A seguire, il colonnello Pierantonio Breda, comandante provinciale dei carabinieri, ha letto la toccante lettera che il comandante generale dell’Arma Salvatore Luongo, generale di Corpo d’armata, ha voluto, in così triste frangente, indirizzare a tutti i suoi carabinieri.
Il prefetto Palmisani ha poi sottolineato il senso del dovere che sempre connota l’agire dei carabinieri ed il rischio a cui, in maniera consapevole e coraggiosa, vanno incontro nel quotidiano servizio. Nella circostanza ha altresì evidenziato come i militari coinvolti nell’esplosione, soccorrendo gli stessi aggressori, abbiano dimostrato straordinaria umanità. Ad accompagnare il commosso raccoglimento di tutti i presenti e a sottolineare la solennità del momento, le note del Silenzio.

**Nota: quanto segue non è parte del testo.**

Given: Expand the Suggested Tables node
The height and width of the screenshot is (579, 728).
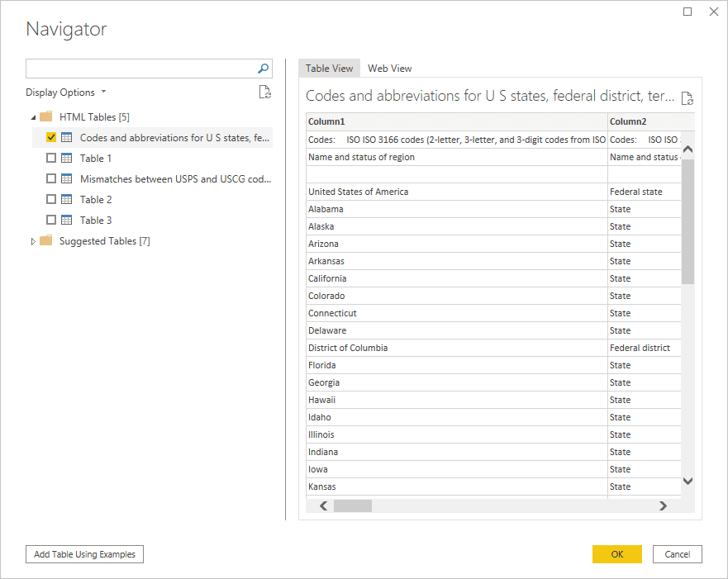Looking at the screenshot, I should point(33,241).
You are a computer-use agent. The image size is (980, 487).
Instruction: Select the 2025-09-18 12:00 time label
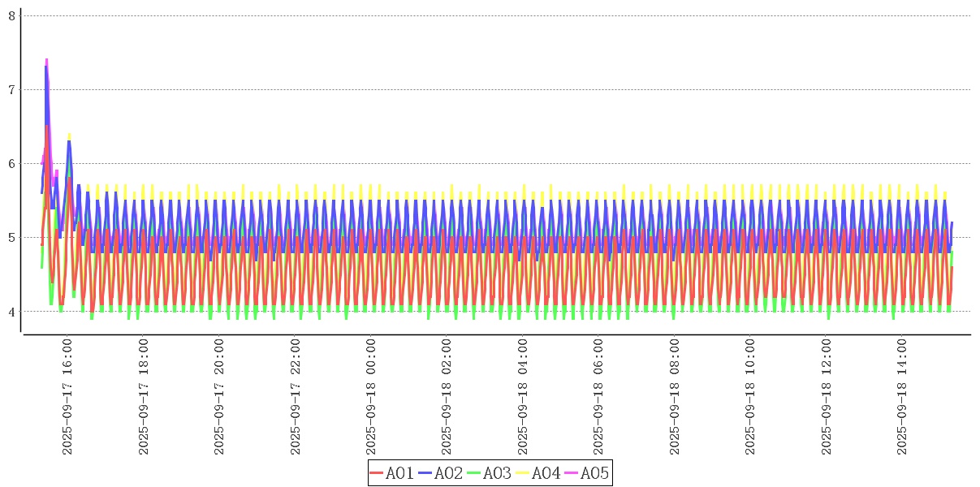point(827,397)
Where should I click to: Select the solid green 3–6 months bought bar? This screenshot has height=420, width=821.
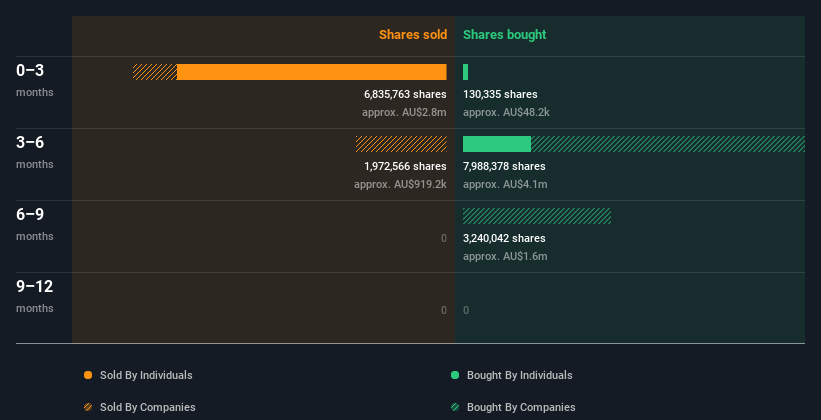tap(497, 144)
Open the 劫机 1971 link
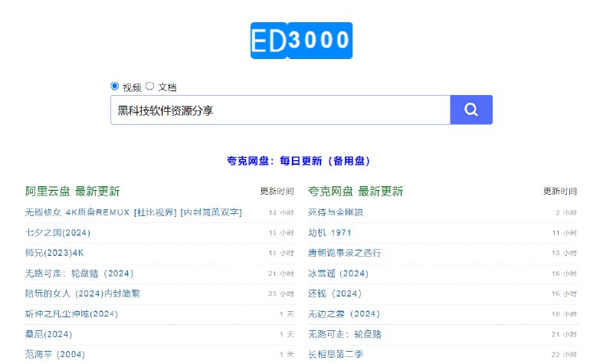The height and width of the screenshot is (364, 613). pos(329,232)
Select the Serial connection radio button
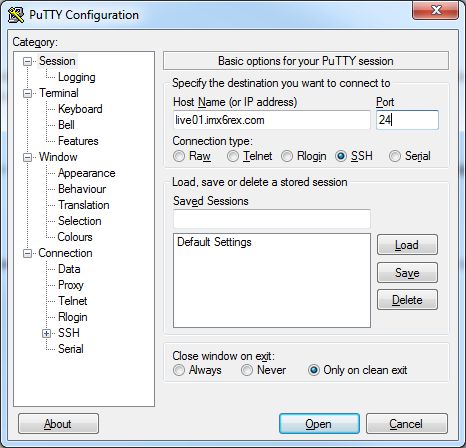Image resolution: width=466 pixels, height=448 pixels. [x=395, y=156]
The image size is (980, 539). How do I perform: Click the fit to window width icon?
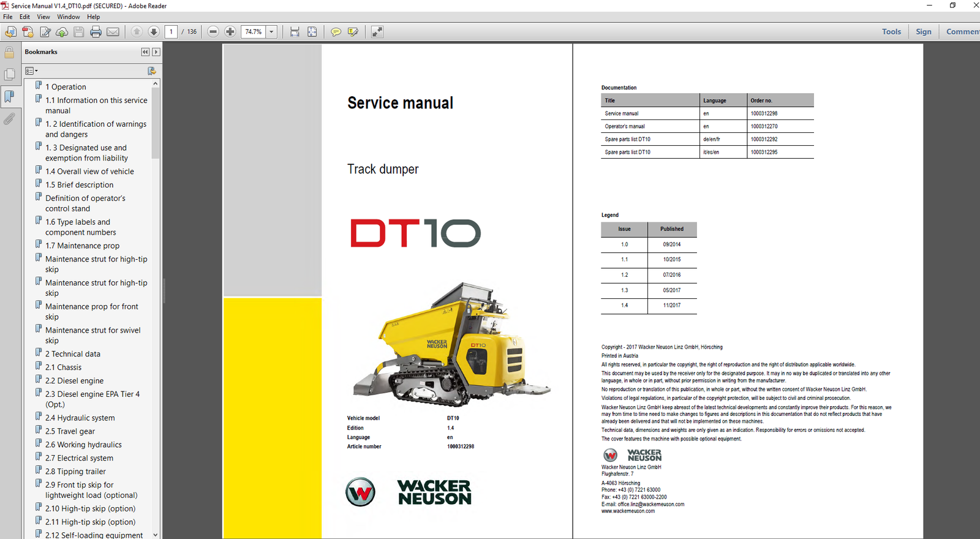(x=295, y=32)
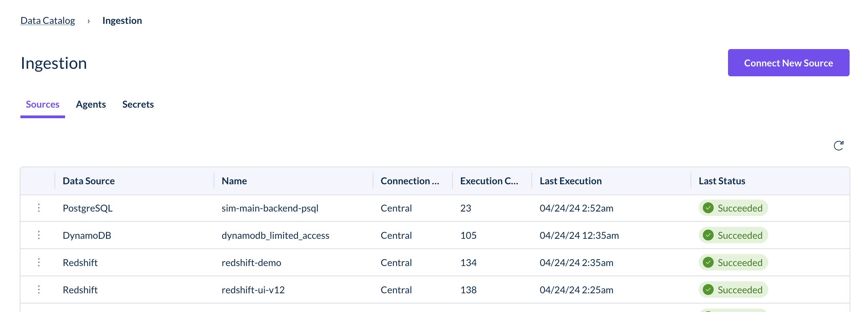This screenshot has height=312, width=868.
Task: Click the Name column header
Action: [x=234, y=181]
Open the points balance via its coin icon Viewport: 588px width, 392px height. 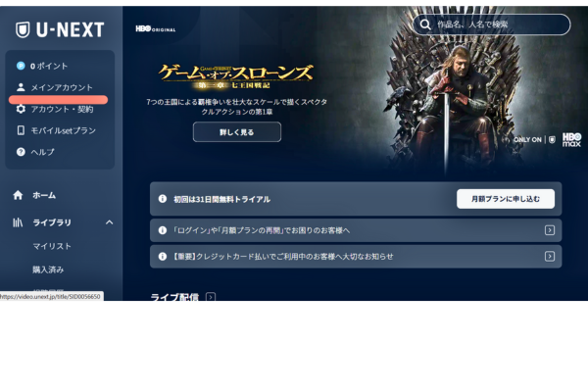(x=21, y=66)

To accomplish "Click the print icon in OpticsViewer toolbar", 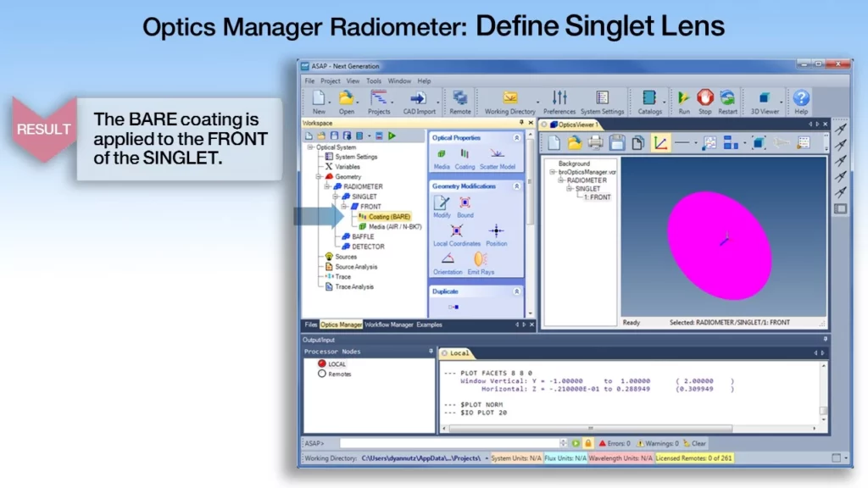I will (x=596, y=142).
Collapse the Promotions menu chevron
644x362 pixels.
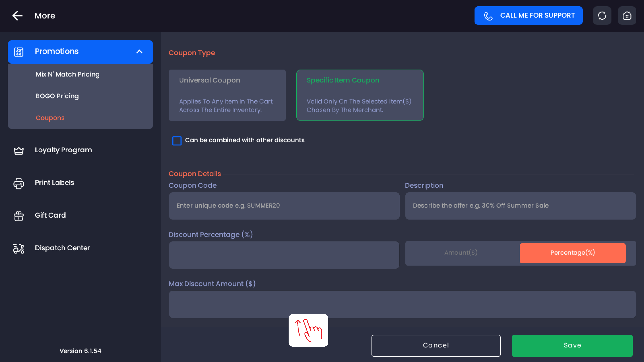[x=139, y=52]
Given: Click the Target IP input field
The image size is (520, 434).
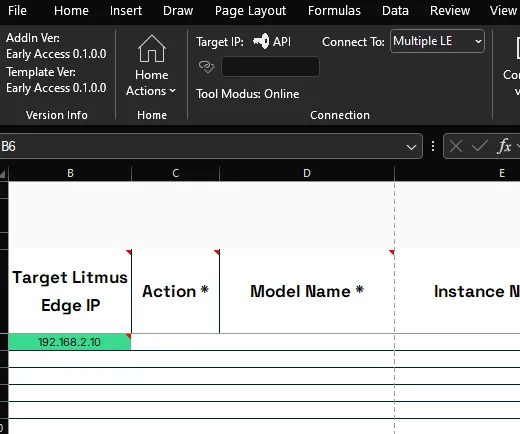Looking at the screenshot, I should pos(270,67).
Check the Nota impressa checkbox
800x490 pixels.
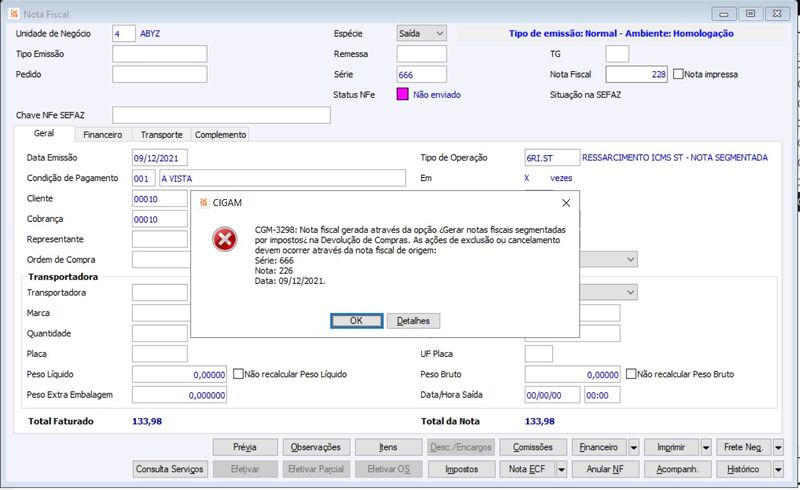[x=678, y=74]
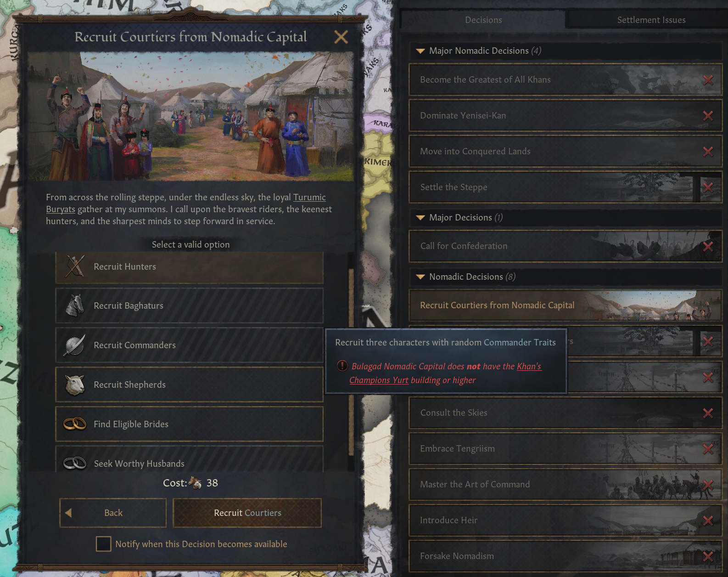Click the gold rings Find Eligible Brides icon

(x=75, y=424)
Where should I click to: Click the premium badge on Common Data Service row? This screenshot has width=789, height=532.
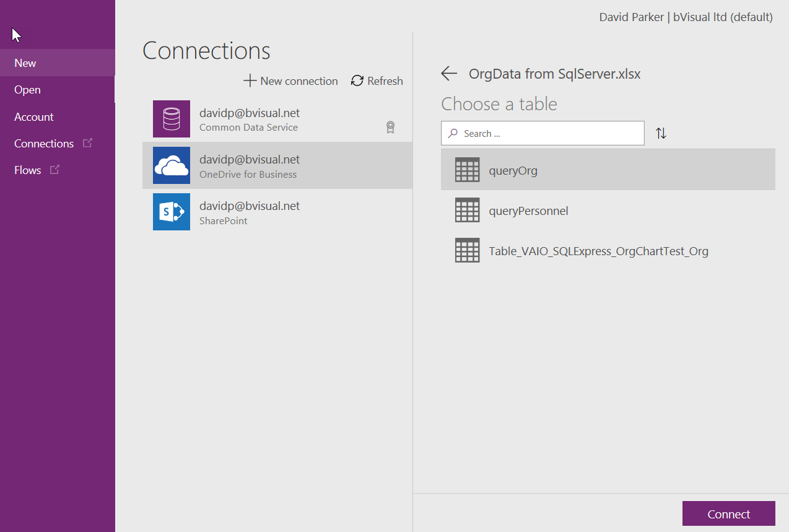[x=390, y=126]
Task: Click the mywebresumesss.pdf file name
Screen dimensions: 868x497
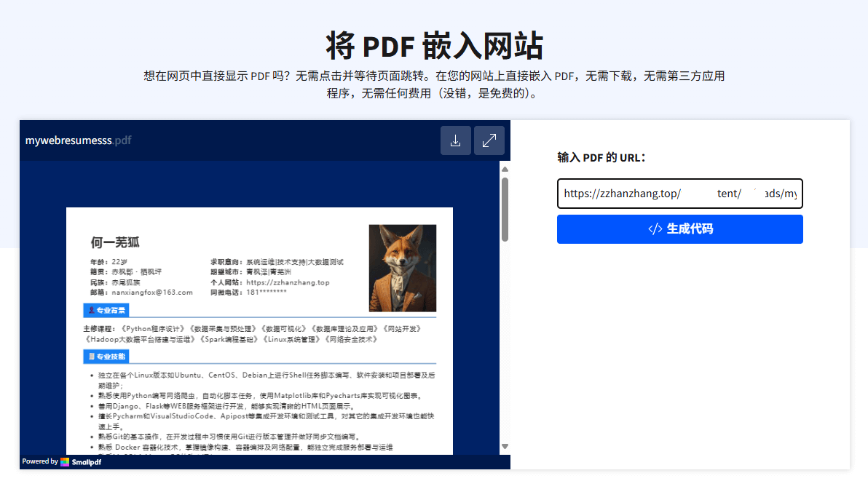Action: pos(78,140)
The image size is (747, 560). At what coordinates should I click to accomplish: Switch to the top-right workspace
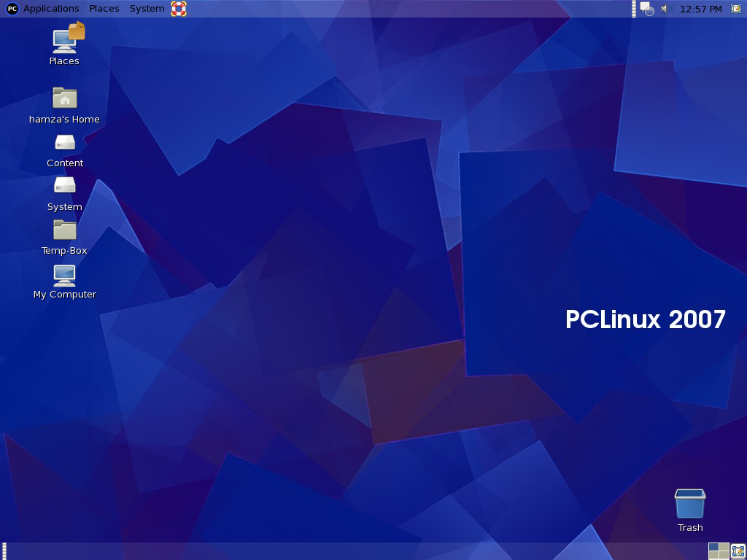coord(724,547)
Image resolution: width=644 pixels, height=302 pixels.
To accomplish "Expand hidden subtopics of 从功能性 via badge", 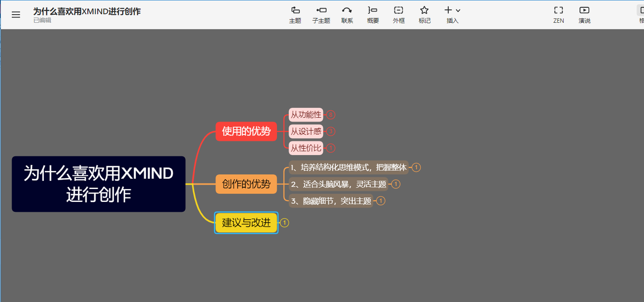I will click(330, 115).
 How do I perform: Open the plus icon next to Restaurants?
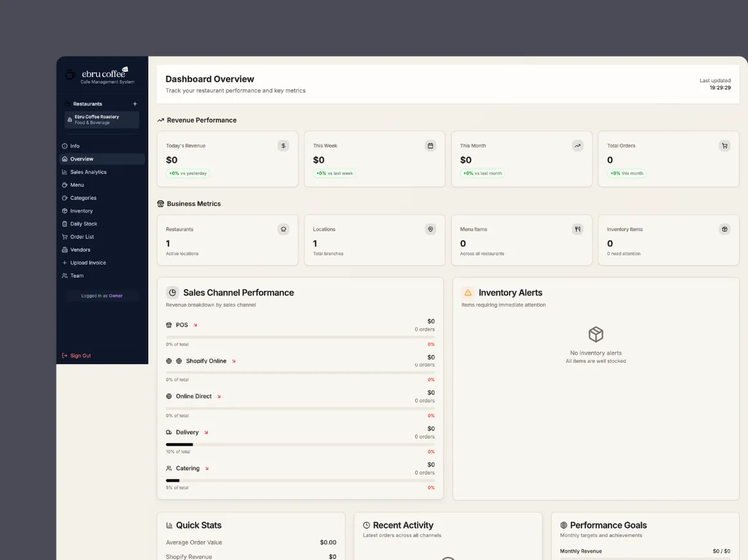click(x=135, y=103)
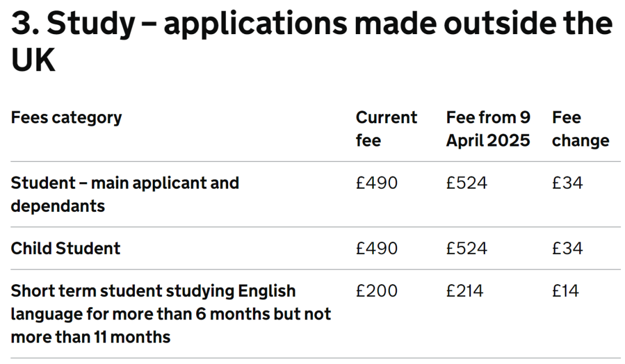Click the 'Fee from 9 April 2025' header
This screenshot has height=364, width=625.
(x=488, y=128)
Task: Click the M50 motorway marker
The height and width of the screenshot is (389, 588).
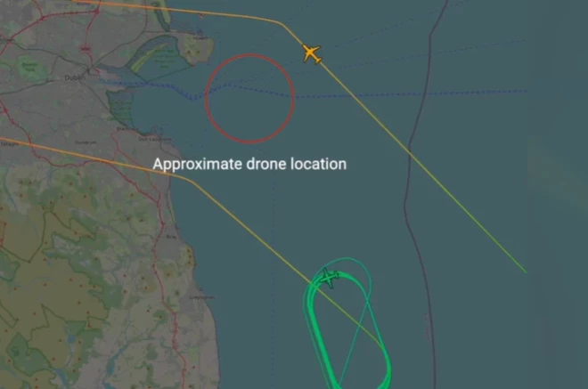Action: click(x=86, y=49)
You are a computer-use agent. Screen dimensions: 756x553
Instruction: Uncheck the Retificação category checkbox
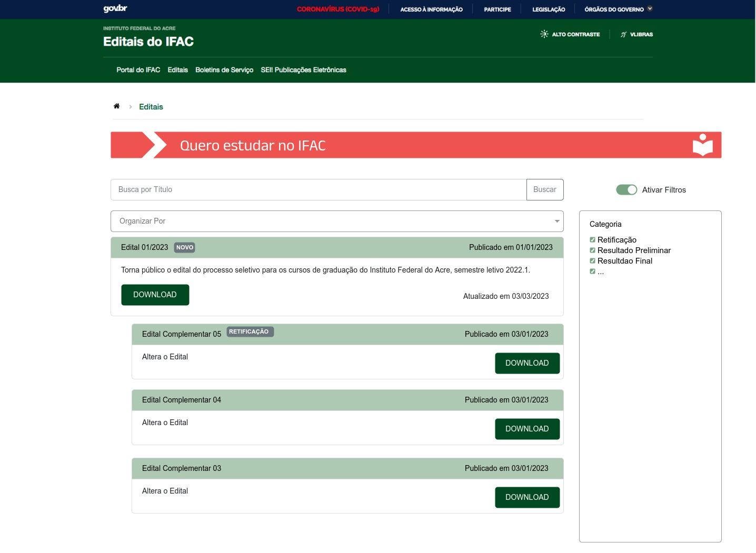click(x=592, y=240)
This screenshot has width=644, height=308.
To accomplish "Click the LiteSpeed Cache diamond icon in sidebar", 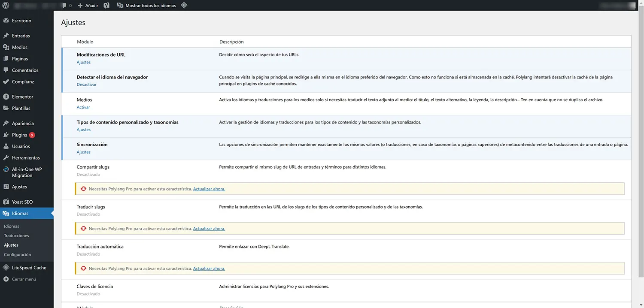I will pos(6,268).
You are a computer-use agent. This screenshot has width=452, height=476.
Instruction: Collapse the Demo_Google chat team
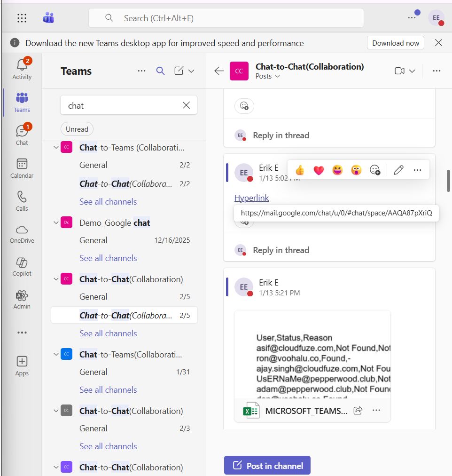pos(56,222)
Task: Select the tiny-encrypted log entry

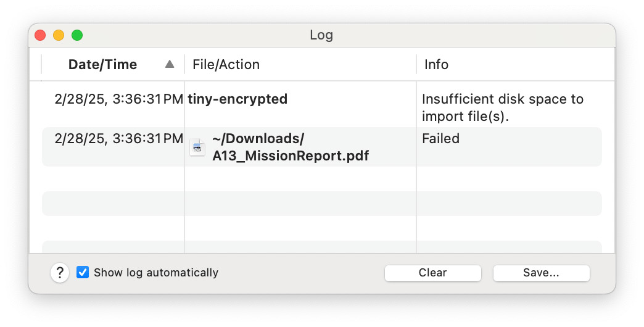Action: pyautogui.click(x=238, y=99)
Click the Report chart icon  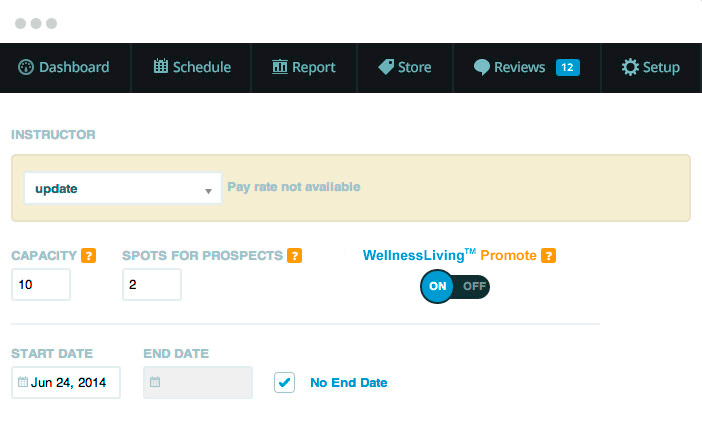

Nel pomeriggio, si è tenuta una seconda commemorazione, presenti il personale della Guardia di Finanza, della Polizia Stradale, della Polizia Penitenziaria, dei Vigili del Fuoco e della Polizia Locale, che hanno deposto un omaggio floreale all’interno della caserma Biselli, in onore dei carabinieri Piffari, Daprà e Bernardello.
Ad accoglierli, il colonnello Breda, che, con viva commozione e riconoscenza, ha voluto stringerli uno ad uno in un fraterno abbraccio. Un gesto semplice ma di grande valore e significato, che testimonia la fratellanza, la comunione di intenti e l’umanità, che da sempre costituiscono la cifra distintiva del personale in divisa di questa provincia, conclude la nota dell’Arma di Piacenza.